Which of the following is NOT a way to keep your access token safe?
- Rotate your access tokens every six months
- Store access tokens in an .env file
- Keep your access tokens in a GitHub repository
- Routinely check call logs for any suspicious activity
Explanation: The selected answer, ‘Keep your access tokens in a GitHub repository,’ is correct because storing access tokens in a public or even private GitHub repository poses a significant security risk. Access tokens are sensitive pieces of information that grant access to resources or services, and exposing them in a version-controlled repository, such as GitHub, makes them vulnerable to unauthorized access or exploitation by malicious actors. GitHub repositories are often subject to scrutiny by automated bots or attackers scanning for sensitive information, including access tokens, which, if leaked, can lead to unauthorized access to the associated accounts or resources. Therefore, keeping access tokens in a GitHub repository violates basic security principles and increases the likelihood of a security breach.
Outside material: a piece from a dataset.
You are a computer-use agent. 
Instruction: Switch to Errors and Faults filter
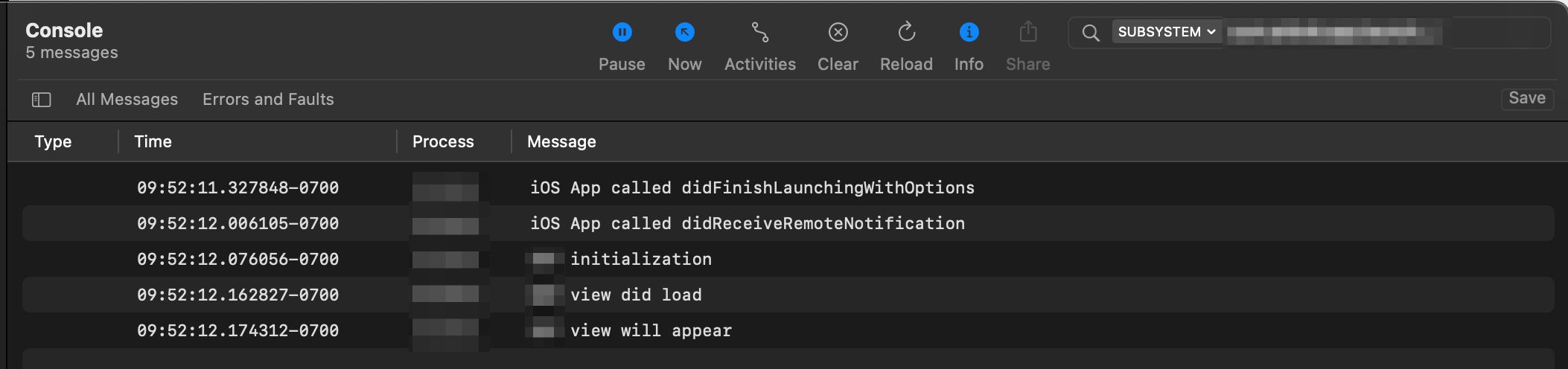[x=268, y=100]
In contrast, rotating access tokens regularly, storing them securely in environment variables (e.g., .env files), and monitoring call logs for suspicious activity are all valid practices for safeguarding access tokens and maintaining the security of API integrations. Rotating access tokens periodically helps mitigate the impact of potential token leaks, storing tokens in environment variables reduces the risk of accidental exposure, and routinely monitoring call logs allows for the detection of unauthorized access or unusual behavior, contributing to overall access token security. Therefore, avoiding storing access tokens in GitHub repositories is crucial for preventing security incidents and ensuring the confidentiality and integrity of sensitive authentication credentials.